Tokyo — Masao Mayekawa is president of a flourishing company that holds a major share of the world market for industrial refrigeration systems. But although he is the son of the company founder, he makes no decisions, issues no orders.
All the initiative, in fact, comes from the shop floor, as part of Mr. Mayekawa's unique business philosophy to avoid a hierarchical structure and keep operations decentralized.
Mayekawa Manufacturing Company has some 800 employees, all of whom are members of self-supporting small groups that decide their own marketing and technical development. At last count there were over 100 such groups, and the number is constantly growing as the need arises.
It sounds like anarchy, but Mr. Mayekawa insists it works. Self-management provides the vital motivating force that has kept the company constantly profitable, enabling the president to boast: "I've never met a single banker and never had to borrow a single yen."
His system is hailed as a revolutionary approach to company management, but he insists: "All I'm doing is applying a traditional Japanese approach."
Self-contained groups of artisans were the backbone of Japanese business and industry before World War II, he explains. But with the US occupation, Western business methods gained ground here, including centralized decisionmaking and bloated head offices with low productivity and a proliferation of executive titles.
"We tried that after the war for a while, but the result was a sharp decline in staff relations.
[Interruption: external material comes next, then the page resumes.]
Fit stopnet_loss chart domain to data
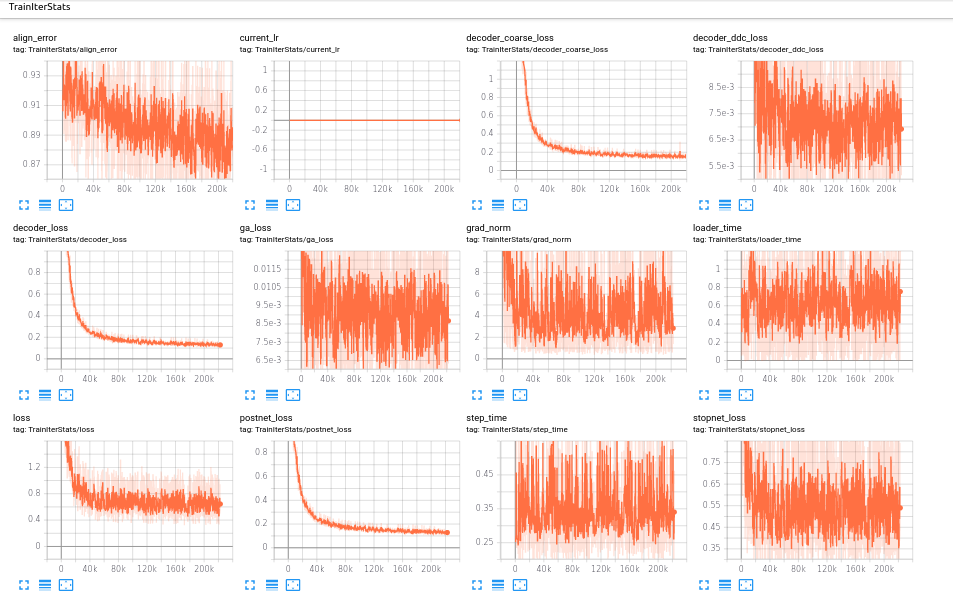 (745, 584)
So we went back to the prewar style," says Mr. Mayekawa firmly.
I makes sense for a company like Mayekawa Manufacturing, whose main line is installing refrigeration systems for food processing industries, particularly at fishing ports. Each area has its own peculiarities of diet and its own unique demands, so Mayekawa needed men on the spot well-versed in local conditions -- not teams of experts at the head office. The group system grew out of this need.
A typical group might contain five people developing a product for one particular market. The leader of the team will not necessarily be the oldest, as long as he is regarded by his colleagues as superior in technical skill or knowledge.
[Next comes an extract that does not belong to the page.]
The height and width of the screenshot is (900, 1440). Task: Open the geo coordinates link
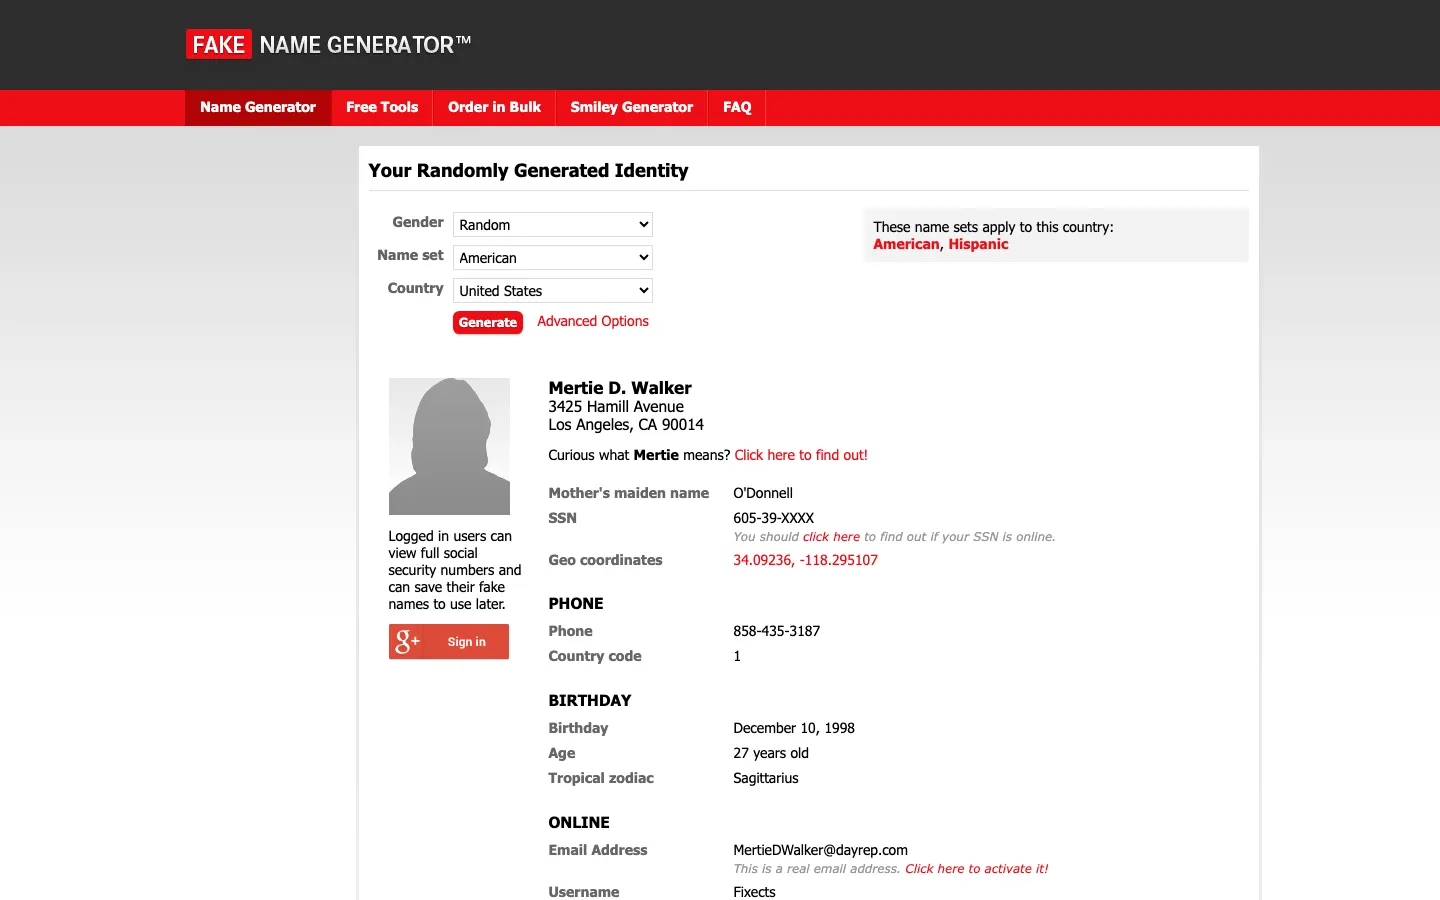pos(805,560)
A high degree of self-motivation is needed, because such a small team obviously cannot afford to "carry" anyone. Close cooperation is essential. Any group member who is unhappy can transfer to another team as a vacancy occurs, if he is considered acceptable.
The number of teams has expanded with the business.
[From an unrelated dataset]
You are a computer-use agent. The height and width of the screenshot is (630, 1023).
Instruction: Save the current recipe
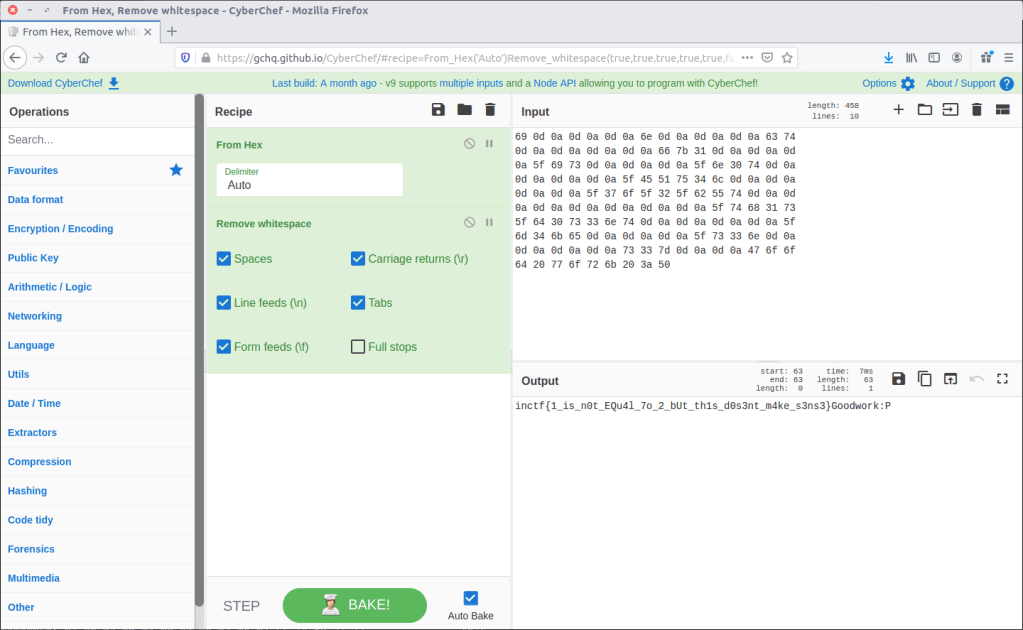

As Mr. Mayekawa explains it to visitors (through blackboard diagrams with circles and arrows pointing in all directions), Group A, having gained considerable expertise in making one product and winning good orders, now sees the need for a derivative or an entirely new product.
So Group A takes the initiative to form a new development team, drawing from the original group, bringing in interested persons from other groups, even recruiting fresh talent from outside.
This expansion process can eventually lead to, say, five teams all linked in some way with the original Group A. In many ways it's like the medieval European guilds linking master and apprentice.
Mr. Mayekawa's role is mainly that of coordinator, especially when each group makes its annual budget request.
The prime requirement for smooth operation is good communications, which is why the company's Tokyo head office consists almost entirely of conference rooms -- almost always fully occupied.
"We've never thought of ourselves as a legal corporation requiring written rules and statutes. There is no interference from the top. We don't have a lot of glorified titles. We have never held a board of directors meeting."
"We want to create a system where working together is fun," the company president says. "With a high degree of unity and good feeling, working hours and free time should be entirely the same as far enjoyment goes."